## START

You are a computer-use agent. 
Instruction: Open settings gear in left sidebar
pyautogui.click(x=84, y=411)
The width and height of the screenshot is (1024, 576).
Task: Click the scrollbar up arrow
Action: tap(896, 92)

## END

→ **WHAT TO WORK ON**
Render every nonblank line of the material above as a Markdown table, with each row's number under "Row" and the line itself under "Text".

→ **WRITTEN RESPONSE**
| Row | Text |
|---|---|
| 1 | You are a computer-use agent.  |
| 2 | Instruction: Open settings gear in left sidebar |
| 3 | pyautogui.click(x=84, y=411) |
| 4 | The width and height of the screenshot is (1024, 576). |
| 5 | Task: Click the scrollbar up arrow |
| 6 | Action: tap(896, 92) |